The DEC [[PDP-10]], also 36-bit, had special instructions which allowed memory to be treated as a sequence of fixed-size bit fields or bytes of any size from 1 bit to 36 bits. A one-word sequence descriptor in memory, called a "byte pointer", held the current word address within the sequence, a bit position within a word, and the size of each byte.

Instructions existed to load and store bytes via this descriptor, and to increment the descriptor to point at the next byte (bytes were not split across word boundaries). Much DEC software used five 7-bit bytes per word (plain ASCII characters), with one bit per word unused. Implementations of [[C (programming language)|C]] had to use four 9-bit bytes per word, since the 'malloc' function in C assumes that the size of an ''int'' is some multiple of the size of a ''char'';<ref>[http://www.codingunit.com/c-reference-stdlib-h-function-malloc "C Reference: function malloc()"]</ref> the actual multiple is determined by the system-dependent compile-time operator [[sizeof]].
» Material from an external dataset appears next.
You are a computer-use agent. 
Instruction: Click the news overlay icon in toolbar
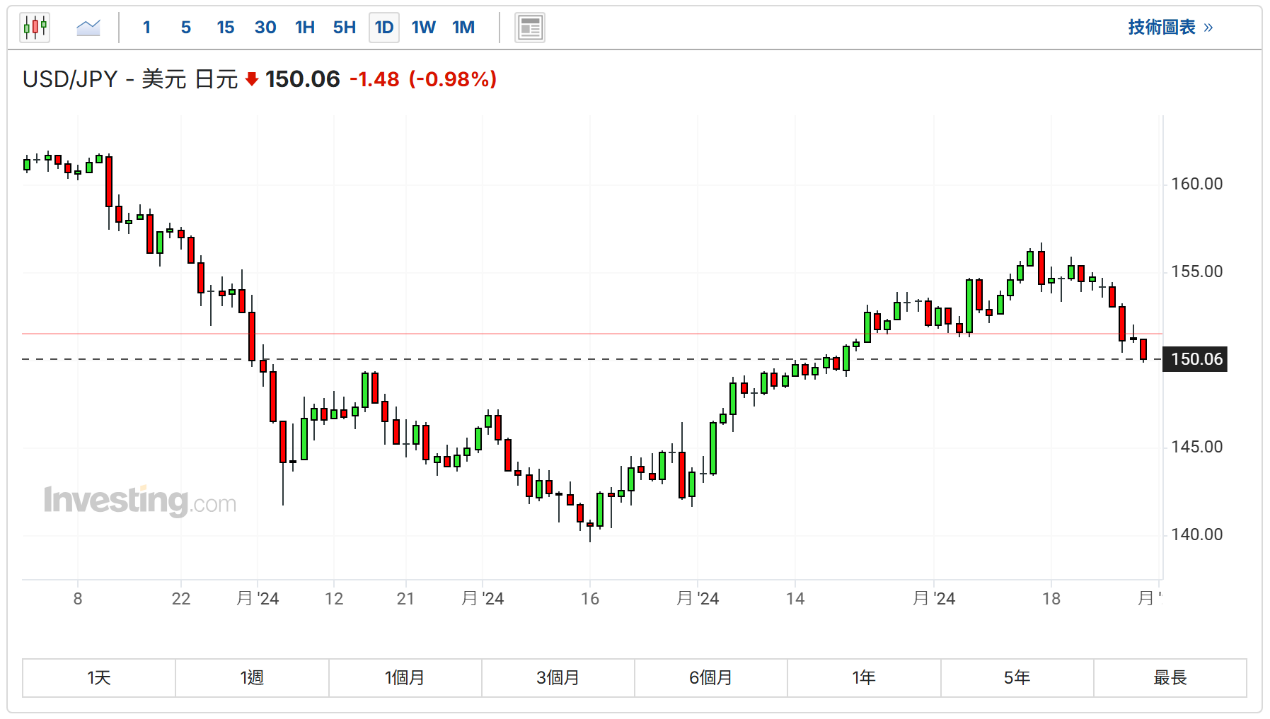pos(530,27)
===Index next instruction===
The [[Elliott 503]],<ref name="brooks">Dave Brooks. [https://web.archive.org/web/20141101211113/http://members.iinet.com.au/~daveb/history.html#puzzle "Some Old Computers"].</ref> the [[Elliott 803]],<ref name="brooks"/><ref>Bill Purvis. [https://web.archive.org/web/20080616173228/http://bil.members.beeb.net/inst803.html "Some details of the Elliott 803B hardware"]</ref> and the [[Apollo Guidance Computer]] only used absolute addressing, and did not have any index registers.
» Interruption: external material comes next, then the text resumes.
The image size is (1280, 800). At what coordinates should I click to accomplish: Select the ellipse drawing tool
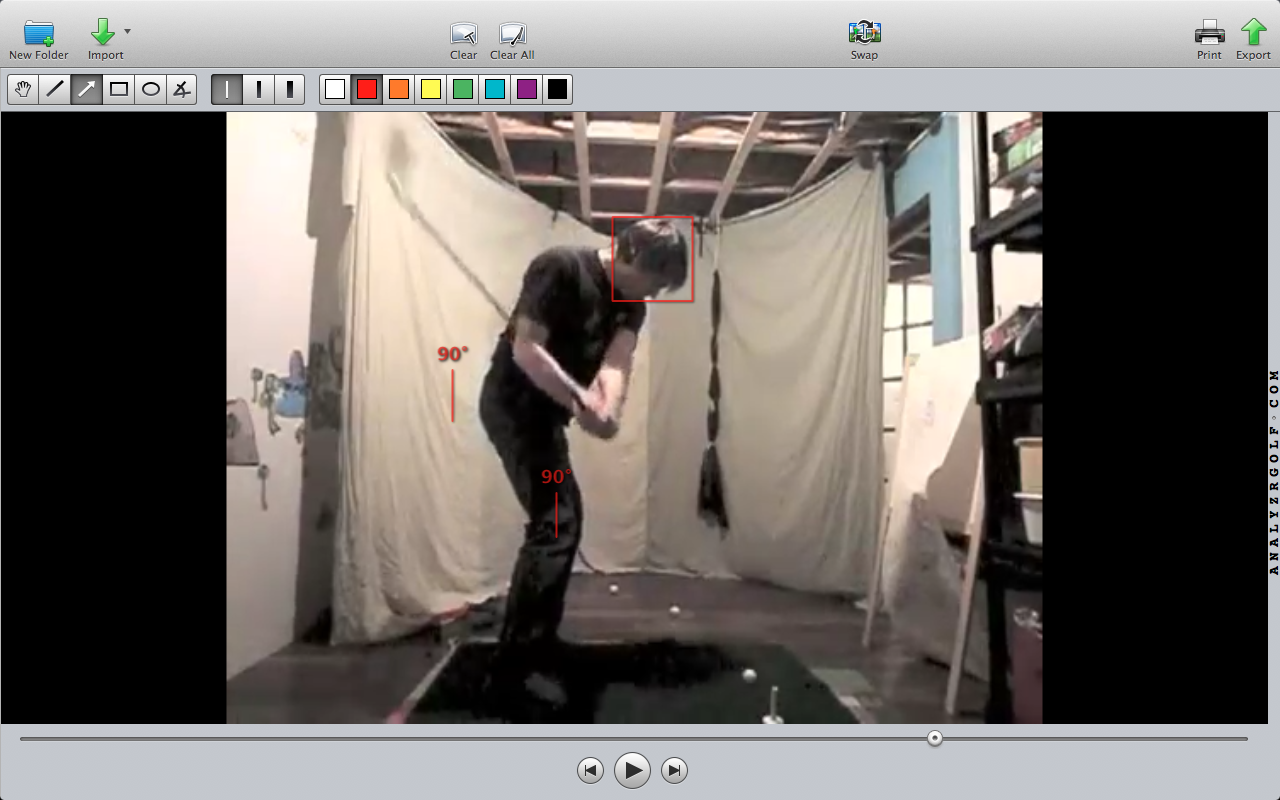pos(151,90)
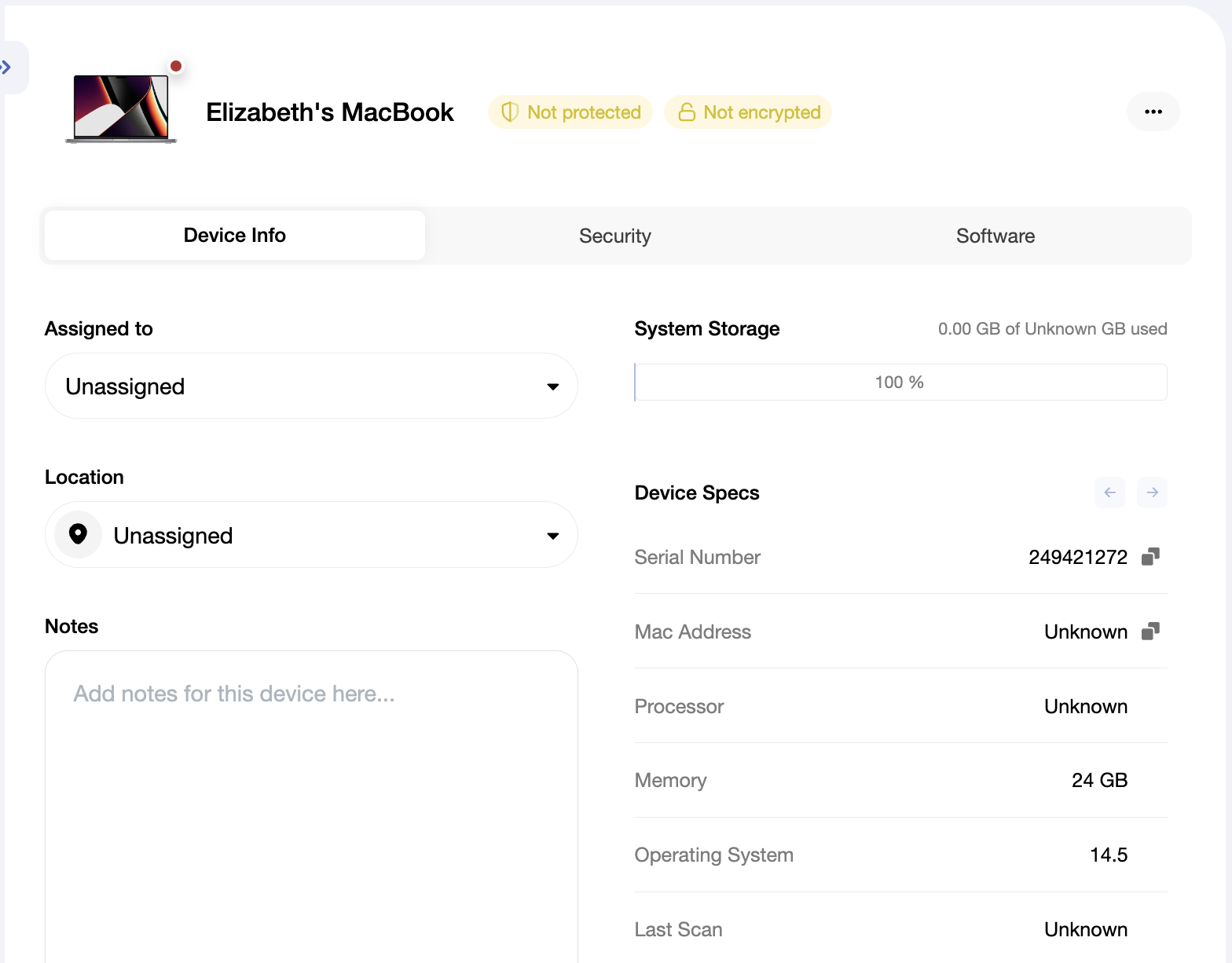Expand the sidebar with double chevron icon
This screenshot has width=1232, height=963.
pyautogui.click(x=7, y=68)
Thus, indirect jumps, or jumps through registers, were not supported in the instruction set. Instead, it could be instructed to ''add the contents of the current memory word to the next instruction''. Adding a small value to the next instruction to be executed could, for example, change a <code>JUMP 0</code> into a <code>JUMP 20</code>, thus creating the effect of an indexed jump. Note that the instruction is modified on-the-fly and remains unchanged in memory, i.e. it is not [[self-modifying code]]. If the value being added to the next instruction was large enough, it could modify the opcode of that instruction as well as or instead of the address.